Has anyone tried Pennington Kentucky Blue Grass seed?


----------



## g-man (Jun 15, 2017)

Pennington is just a brand name. You will need to flip the bag and look at the sticker to see what's included in the blend. There are a few good cultivars in brand name stuff (I think HD has a good TTTF), but most are overpriced or not great or include annual ryegrass or too many weed seed.

This thread has a list of places to get good quality seed. https://thelawnforum.com/viewtopic.php?f=9&t=4648


----------



## PokeGrande (Mar 25, 2018)

social port said:


> Hogan's -assuming that you don't have a lot of heavy shade.


Are you saying Hogan's would not be a good option for purchasing TTTF if in heavy (or fairly heavy) shade?


----------



## social port (Jun 19, 2017)

PokeGrande said:


> social port said:
> 
> 
> > Hogan's -assuming that you don't have a lot of heavy shade.
> ...


Sorry, my writing was not clear. I only meant that TTTF would not be ideal in an area that is heavily shaded-be it TTTF from Hogan's or any other company.

For the semi-shaded conditions you describe, I would try TTTF to see if it might grow. If not, consider alternative fescues for the shaded areas next year.


----------



## TroyScherer (Jul 17, 2018)

Thanks for the feedback and input. I am leaning towards a more TTTF seed and lawn.

If I can get a slit seeder would I need to or be able to cut back on the amount of seed?

I'm going to call a few of the these options and see what I can find out and get. The reason for looking at *Merit Seed* was because they are semi-local to me. I'm going to see if I can get a crop analysis.


----------



## social port (Jun 19, 2017)

Hey @PokeGrande , I responded to you assuming that you were OP.

For heavily shaded areas, TTTF may struggle. That is when you can begin to consider alternatives such as fine fescue.

Hogan's does have blends suited to partial shade and heavy shade, but I don't know what grass types are in those blends.


----------



## LawnNerd (Sep 2, 2017)

Just want to throw my $.02 in.

I was shopping seed earlier this summer and i defaulted to Seed Super Store. I purchased from them last year (got a personal KBG blend that was 0% weed and other crop) and was a reasonable price, but a tad pricier. This year i when i looked for a 50# bag of TTTF mix, they wanted $337! I spit up my coffee. I called Hogan's seed and spoke with the owner Bob. He's a great guy and loves to talk grass. Spent over 30 minutes on the phone with him. We talked and settled on one of his mixes. 50#s for $2.10 a #. Total, $105 and that included shipping! Can't beat that price my friends! And of course 0-0 Weed - Other crop.
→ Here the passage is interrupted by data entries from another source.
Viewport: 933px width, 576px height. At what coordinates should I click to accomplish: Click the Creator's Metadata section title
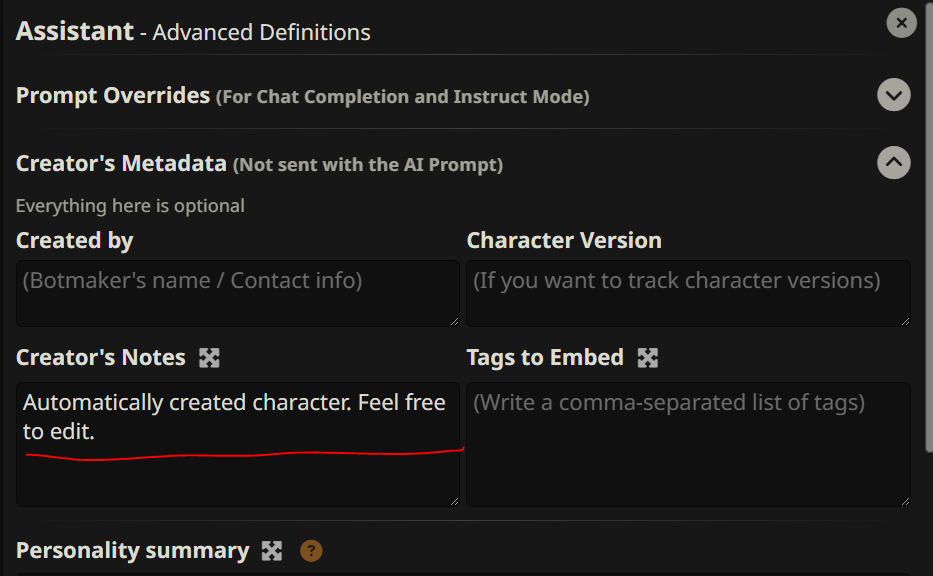coord(121,163)
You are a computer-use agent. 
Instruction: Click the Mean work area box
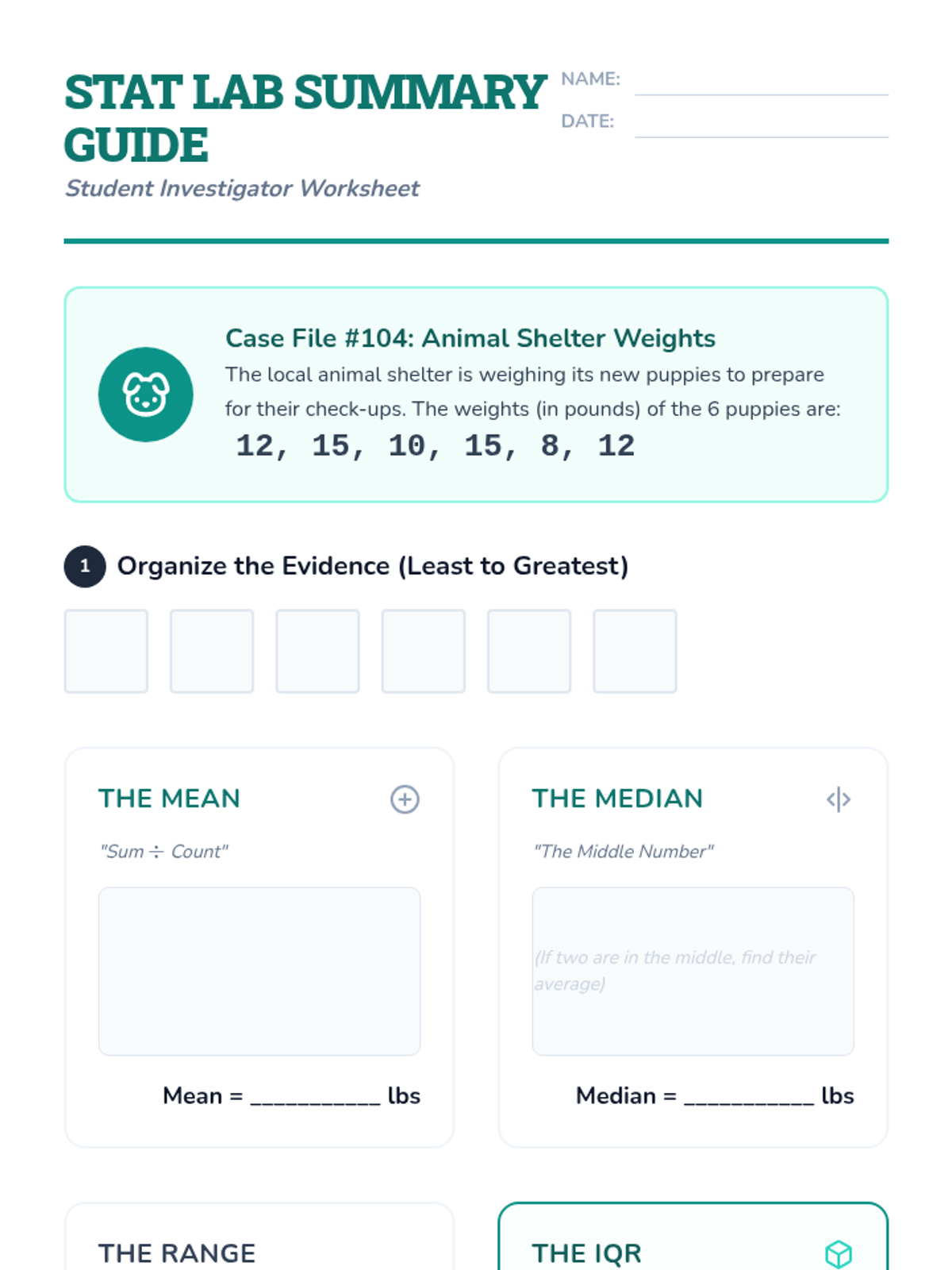tap(259, 971)
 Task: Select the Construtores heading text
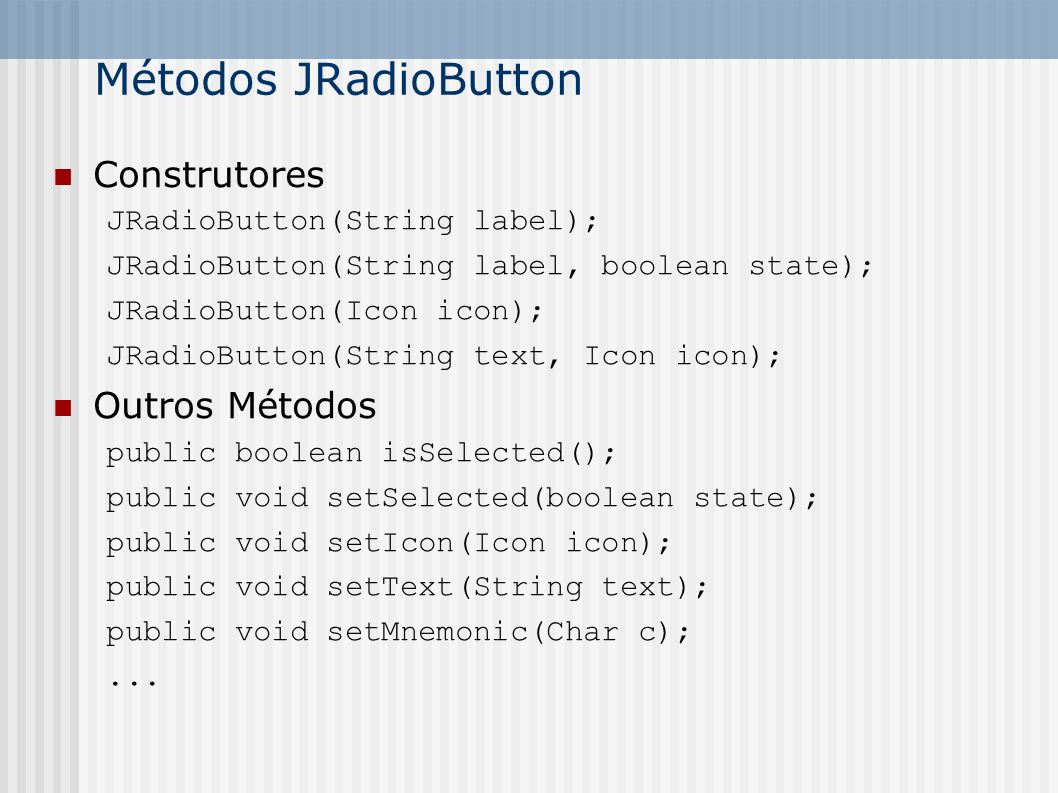coord(208,175)
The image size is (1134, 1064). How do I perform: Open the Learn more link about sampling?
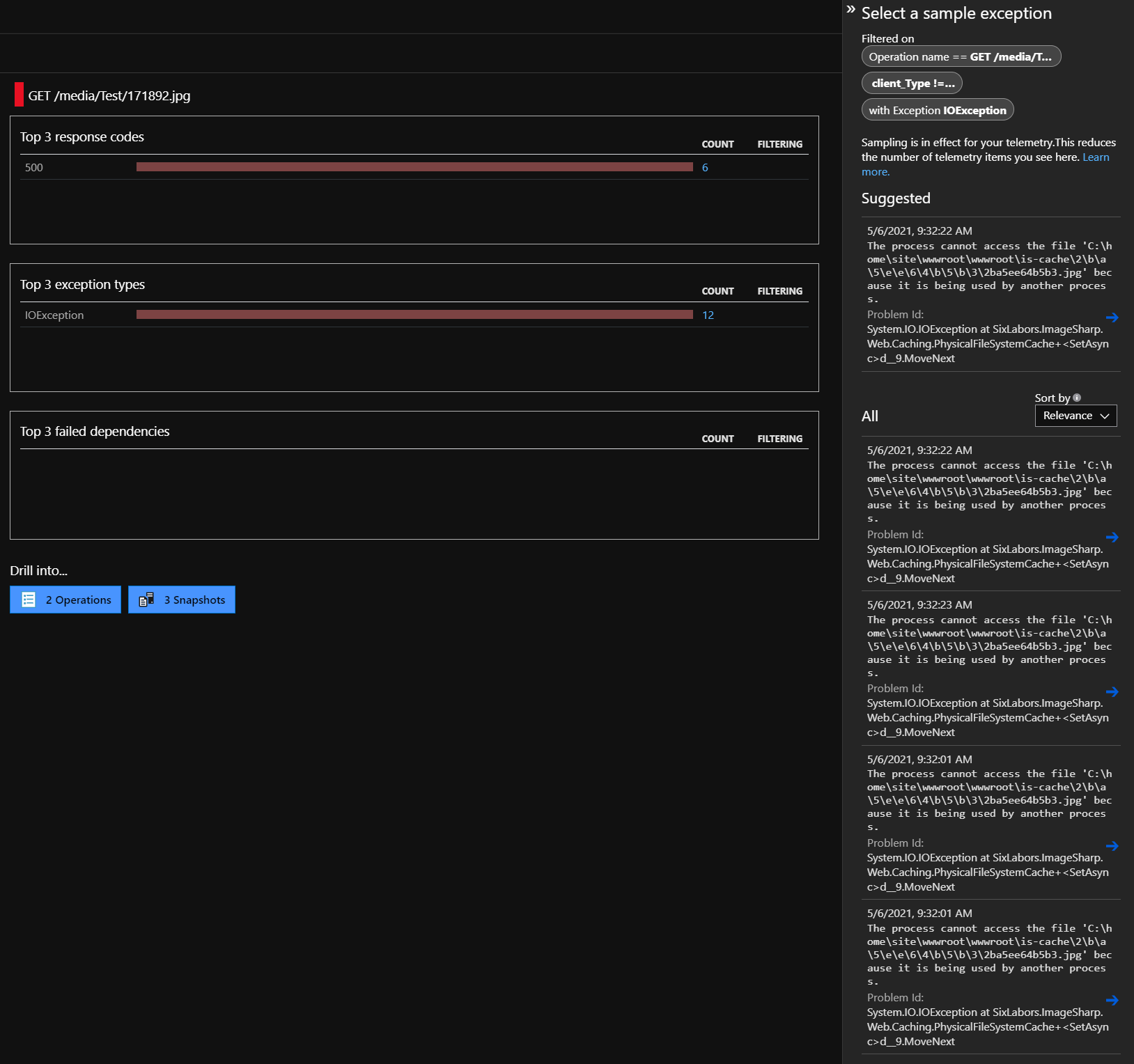1096,157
I'll never pay for weed seeds again.


----------



## SJ Lawn (May 7, 2018)

Are you sure shipping was not additional ??


----------



## jessehurlburt (Oct 18, 2017)

SJ Lawn said:


> Are you sure shipping was not additional ??


 :?


----------



## PokeGrande (Mar 25, 2018)

social port said:


> Hey @PokeGrande , I responded to you assuming that you were OP.
> 
> For heavily shaded areas, TTTF may struggle. That is when you can begin to consider alternatives such as fine fescue.
> 
> Hogan's does have blends suited to partial shade and heavy shade, but I don't know what grass types are in those blends.


Thanks for the clarification. Here in Oklahoma, TTTF is what is grown in the shade. The heat and humidity is too much for fine fescue and similar. My front lawn is shaded by two huge oak trees. The heinz 57 mixture of tall fescue is doing rather well this summer - I have irrigation plus the first year on a preventive fungicide program. Half of it gets morning sun and all of it gets some filtered sun through the canopy throughout the day.

On two different side strip patches, I plan to reno and reseed with a TTTF blend. With the main section, I was just going to overseed so I was thinking of calling Hogan's to see what he/they might recommend.


----------



## social port (Jun 19, 2017)

@PokeGrande wow, it is so easy to underestimate how regional differences impact choice of turf. I seem to recall talking with you previously re TTTF in OK. 
I think calling Bob is a great plan. Good seed at a good price, and expert, experienced recommendations tailored to your conditions.


----------



## social port (Jun 19, 2017)

TroyScherer said:


> Thanks for the feedback and input. I am leaning towards a more TTTF seed and lawn.
> 
> If I can get a slit seeder would I need to or be able to cut back on the amount of seed?
> 
> I'm going to call a few of the these options and see what I can find out and get. The reason for looking at *Merit Seed* was because they are semi-local to me. I'm going to see if I can get a crop analysis.


That is an interesting question, and I really don't know the answer. I don't know if there are any studies that address this question.
In theory, if you improve seed to soil contact, then you should improve germination rates.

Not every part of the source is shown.